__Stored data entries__
Start of Block

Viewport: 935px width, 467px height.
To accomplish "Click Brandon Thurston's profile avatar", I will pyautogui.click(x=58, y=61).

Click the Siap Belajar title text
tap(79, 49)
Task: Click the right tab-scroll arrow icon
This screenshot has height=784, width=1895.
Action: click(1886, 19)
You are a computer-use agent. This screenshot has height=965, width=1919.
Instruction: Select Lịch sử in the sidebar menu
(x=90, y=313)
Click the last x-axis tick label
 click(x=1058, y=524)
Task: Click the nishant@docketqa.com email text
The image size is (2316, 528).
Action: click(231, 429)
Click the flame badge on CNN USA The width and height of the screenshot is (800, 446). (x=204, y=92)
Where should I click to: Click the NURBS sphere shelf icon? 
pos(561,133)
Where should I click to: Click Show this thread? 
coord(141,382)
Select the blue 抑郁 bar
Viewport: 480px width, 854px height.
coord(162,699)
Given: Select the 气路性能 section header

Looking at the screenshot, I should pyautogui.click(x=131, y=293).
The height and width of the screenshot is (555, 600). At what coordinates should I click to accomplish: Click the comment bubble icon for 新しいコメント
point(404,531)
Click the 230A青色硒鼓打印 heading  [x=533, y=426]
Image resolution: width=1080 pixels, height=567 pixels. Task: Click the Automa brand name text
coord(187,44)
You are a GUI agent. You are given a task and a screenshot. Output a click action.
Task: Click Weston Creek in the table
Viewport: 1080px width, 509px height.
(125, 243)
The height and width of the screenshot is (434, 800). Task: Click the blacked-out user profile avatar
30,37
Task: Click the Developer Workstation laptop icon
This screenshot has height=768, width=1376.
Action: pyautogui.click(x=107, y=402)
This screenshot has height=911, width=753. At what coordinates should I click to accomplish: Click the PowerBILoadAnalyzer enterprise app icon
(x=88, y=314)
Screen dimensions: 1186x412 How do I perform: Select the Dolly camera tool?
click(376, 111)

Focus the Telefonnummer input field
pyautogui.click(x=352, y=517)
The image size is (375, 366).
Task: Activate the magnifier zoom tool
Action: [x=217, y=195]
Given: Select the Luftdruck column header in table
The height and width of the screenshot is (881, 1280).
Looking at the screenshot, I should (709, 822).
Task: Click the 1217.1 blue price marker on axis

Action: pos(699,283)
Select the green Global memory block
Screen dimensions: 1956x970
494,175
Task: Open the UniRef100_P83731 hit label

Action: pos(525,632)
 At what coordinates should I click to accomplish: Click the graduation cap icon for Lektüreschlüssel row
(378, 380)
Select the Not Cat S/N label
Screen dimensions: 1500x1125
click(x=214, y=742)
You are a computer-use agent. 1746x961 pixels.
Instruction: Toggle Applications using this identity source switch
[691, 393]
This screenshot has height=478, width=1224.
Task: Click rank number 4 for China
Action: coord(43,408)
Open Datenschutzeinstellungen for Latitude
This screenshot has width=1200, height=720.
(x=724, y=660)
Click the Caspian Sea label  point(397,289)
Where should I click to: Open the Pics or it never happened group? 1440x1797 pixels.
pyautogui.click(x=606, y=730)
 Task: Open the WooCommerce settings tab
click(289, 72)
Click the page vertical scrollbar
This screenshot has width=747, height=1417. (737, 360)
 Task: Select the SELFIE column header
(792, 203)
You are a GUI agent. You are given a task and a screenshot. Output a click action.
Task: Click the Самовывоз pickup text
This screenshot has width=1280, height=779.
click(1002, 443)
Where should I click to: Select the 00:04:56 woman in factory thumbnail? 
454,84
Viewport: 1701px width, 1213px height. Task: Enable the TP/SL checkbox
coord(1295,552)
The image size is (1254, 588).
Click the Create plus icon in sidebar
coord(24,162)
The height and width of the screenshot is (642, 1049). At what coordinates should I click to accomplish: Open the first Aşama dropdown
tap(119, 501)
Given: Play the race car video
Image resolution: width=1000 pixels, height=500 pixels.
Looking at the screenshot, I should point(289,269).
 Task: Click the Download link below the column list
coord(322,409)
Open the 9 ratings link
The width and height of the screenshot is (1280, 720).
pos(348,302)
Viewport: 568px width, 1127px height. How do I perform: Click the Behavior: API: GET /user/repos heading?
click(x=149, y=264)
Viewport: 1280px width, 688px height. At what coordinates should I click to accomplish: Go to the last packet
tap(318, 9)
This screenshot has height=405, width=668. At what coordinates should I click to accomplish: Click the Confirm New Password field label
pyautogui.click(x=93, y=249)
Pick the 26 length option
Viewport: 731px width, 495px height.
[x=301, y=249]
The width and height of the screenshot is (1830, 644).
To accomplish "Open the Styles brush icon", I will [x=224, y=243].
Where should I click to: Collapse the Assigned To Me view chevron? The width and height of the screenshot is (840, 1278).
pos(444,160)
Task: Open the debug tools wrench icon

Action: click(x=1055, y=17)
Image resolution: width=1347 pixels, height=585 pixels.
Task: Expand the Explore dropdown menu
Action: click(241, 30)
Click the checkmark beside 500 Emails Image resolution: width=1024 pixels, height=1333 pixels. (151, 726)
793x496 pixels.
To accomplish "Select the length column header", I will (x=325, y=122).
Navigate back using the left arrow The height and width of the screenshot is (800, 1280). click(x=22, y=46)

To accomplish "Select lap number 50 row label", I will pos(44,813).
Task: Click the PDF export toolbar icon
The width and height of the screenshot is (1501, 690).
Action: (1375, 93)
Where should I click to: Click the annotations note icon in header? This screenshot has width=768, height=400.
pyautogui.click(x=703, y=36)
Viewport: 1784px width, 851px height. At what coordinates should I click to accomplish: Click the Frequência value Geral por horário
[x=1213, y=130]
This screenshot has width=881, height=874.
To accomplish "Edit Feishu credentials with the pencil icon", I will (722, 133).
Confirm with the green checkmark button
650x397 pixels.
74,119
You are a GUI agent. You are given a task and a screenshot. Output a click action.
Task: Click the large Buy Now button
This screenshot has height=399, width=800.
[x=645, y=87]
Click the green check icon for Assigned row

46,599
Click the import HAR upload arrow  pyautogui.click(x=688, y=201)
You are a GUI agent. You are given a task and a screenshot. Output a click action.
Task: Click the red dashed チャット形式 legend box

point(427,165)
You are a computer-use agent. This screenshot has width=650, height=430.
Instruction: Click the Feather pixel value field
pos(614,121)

End of Block

__Assigned task__
Transcribe every entry exactly as it reads.

__Task response__
Viewport: 935px width, 467px height.
To accomplish "Click Brandon Thurston's profile avatar", I will pyautogui.click(x=58, y=61).

Click the Siap Belajar title text
tap(79, 49)
Task: Click the right tab-scroll arrow icon
This screenshot has height=784, width=1895.
Action: click(1886, 19)
You are a computer-use agent. This screenshot has height=965, width=1919.
Instruction: Select Lịch sử in the sidebar menu
(x=90, y=313)
Click the last x-axis tick label
 click(x=1058, y=524)
Task: Click the nishant@docketqa.com email text
The image size is (2316, 528).
Action: click(231, 429)
Click the flame badge on CNN USA The width and height of the screenshot is (800, 446). (x=204, y=92)
Where should I click to: Click the NURBS sphere shelf icon? 
pos(561,133)
Where should I click to: Click Show this thread? 
coord(141,382)
Select the blue 抑郁 bar
Viewport: 480px width, 854px height.
coord(162,699)
Given: Select the 气路性能 section header

Looking at the screenshot, I should pyautogui.click(x=131, y=293).
The height and width of the screenshot is (555, 600). At what coordinates should I click to accomplish: Click the comment bubble icon for 新しいコメント
point(404,531)
Click the 230A青色硒鼓打印 heading  [x=533, y=426]
Image resolution: width=1080 pixels, height=567 pixels. Task: Click the Automa brand name text
coord(187,44)
You are a GUI agent. You are given a task and a screenshot. Output a click action.
Task: Click Weston Creek in the table
Viewport: 1080px width, 509px height.
(125, 243)
The height and width of the screenshot is (434, 800). Task: Click the blacked-out user profile avatar
30,37
Task: Click the Developer Workstation laptop icon
This screenshot has height=768, width=1376.
Action: pyautogui.click(x=107, y=402)
This screenshot has height=911, width=753. At what coordinates should I click to accomplish: Click the PowerBILoadAnalyzer enterprise app icon
(x=88, y=314)
Screen dimensions: 1186x412 How do I perform: Select the Dolly camera tool?
click(376, 111)

Focus the Telefonnummer input field
pyautogui.click(x=352, y=517)
The image size is (375, 366).
Task: Activate the magnifier zoom tool
Action: [x=217, y=195]
Given: Select the Luftdruck column header in table
The height and width of the screenshot is (881, 1280).
Looking at the screenshot, I should (709, 822).
Task: Click the 1217.1 blue price marker on axis

Action: pos(699,283)
Select the green Global memory block
Screen dimensions: 1956x970
494,175
Task: Open the UniRef100_P83731 hit label

Action: pos(525,632)
 At what coordinates should I click to accomplish: Click the graduation cap icon for Lektüreschlüssel row
(378, 380)
Select the Not Cat S/N label
Screen dimensions: 1500x1125
click(x=214, y=742)
You are a computer-use agent. 1746x961 pixels.
Instruction: Toggle Applications using this identity source switch
[691, 393]
This screenshot has height=478, width=1224.
Task: Click rank number 4 for China
Action: coord(43,408)
Open Datenschutzeinstellungen for Latitude
This screenshot has width=1200, height=720.
(x=724, y=660)
Click the Caspian Sea label  point(397,289)
Where should I click to: Open the Pics or it never happened group? 1440x1797 pixels.
pyautogui.click(x=606, y=730)
 Task: Open the WooCommerce settings tab
click(289, 72)
Click the page vertical scrollbar
This screenshot has width=747, height=1417. (737, 360)
 Task: Select the SELFIE column header
(792, 203)
You are a GUI agent. You are given a task and a screenshot. Output a click action.
Task: Click the Самовывоз pickup text
This screenshot has width=1280, height=779.
click(1002, 443)
Where should I click to: Select the 00:04:56 woman in factory thumbnail? 
454,84
Viewport: 1701px width, 1213px height. Task: Enable the TP/SL checkbox
coord(1295,552)
The image size is (1254, 588).
Click the Create plus icon in sidebar
coord(24,162)
The height and width of the screenshot is (642, 1049). At what coordinates should I click to accomplish: Open the first Aşama dropdown
tap(119, 501)
Given: Play the race car video
Image resolution: width=1000 pixels, height=500 pixels.
Looking at the screenshot, I should point(289,269).
 Task: Click the Download link below the column list
coord(322,409)
Open the 9 ratings link
The width and height of the screenshot is (1280, 720).
pos(348,302)
Viewport: 568px width, 1127px height. How do I perform: Click the Behavior: API: GET /user/repos heading?
click(x=149, y=264)
Viewport: 1280px width, 688px height. At what coordinates should I click to accomplish: Go to the last packet
tap(318, 9)
This screenshot has height=405, width=668. At what coordinates should I click to accomplish: Click the Confirm New Password field label
pyautogui.click(x=93, y=249)
Pick the 26 length option
Viewport: 731px width, 495px height.
[x=301, y=249]
The width and height of the screenshot is (1830, 644).
To accomplish "Open the Styles brush icon", I will [x=224, y=243].
Where should I click to: Collapse the Assigned To Me view chevron? The width and height of the screenshot is (840, 1278).
pos(444,160)
Task: Open the debug tools wrench icon

Action: click(x=1055, y=17)
Image resolution: width=1347 pixels, height=585 pixels.
Task: Expand the Explore dropdown menu
Action: click(241, 30)
Click the checkmark beside 500 Emails Image resolution: width=1024 pixels, height=1333 pixels. (151, 726)
793x496 pixels.
To accomplish "Select the length column header", I will (x=325, y=122).
Navigate back using the left arrow The height and width of the screenshot is (800, 1280). click(x=22, y=46)

To accomplish "Select lap number 50 row label", I will pos(44,813).
Task: Click the PDF export toolbar icon
The width and height of the screenshot is (1501, 690).
Action: (1375, 93)
Where should I click to: Click the annotations note icon in header? This screenshot has width=768, height=400.
pyautogui.click(x=703, y=36)
Viewport: 1784px width, 851px height. At what coordinates should I click to accomplish: Click the Frequência value Geral por horário
[x=1213, y=130]
This screenshot has width=881, height=874.
To accomplish "Edit Feishu credentials with the pencil icon", I will (722, 133).
Confirm with the green checkmark button
650x397 pixels.
74,119
You are a GUI agent. You are given a task and a screenshot. Output a click action.
Task: Click the large Buy Now button
This screenshot has height=399, width=800.
[x=645, y=87]
Click the green check icon for Assigned row

46,599
Click the import HAR upload arrow  pyautogui.click(x=688, y=201)
You are a GUI agent. You are given a task and a screenshot. Output a click action.
Task: Click the red dashed チャット形式 legend box

point(427,165)
You are a computer-use agent. This screenshot has width=650, height=430.
Instruction: Click the Feather pixel value field
pos(614,121)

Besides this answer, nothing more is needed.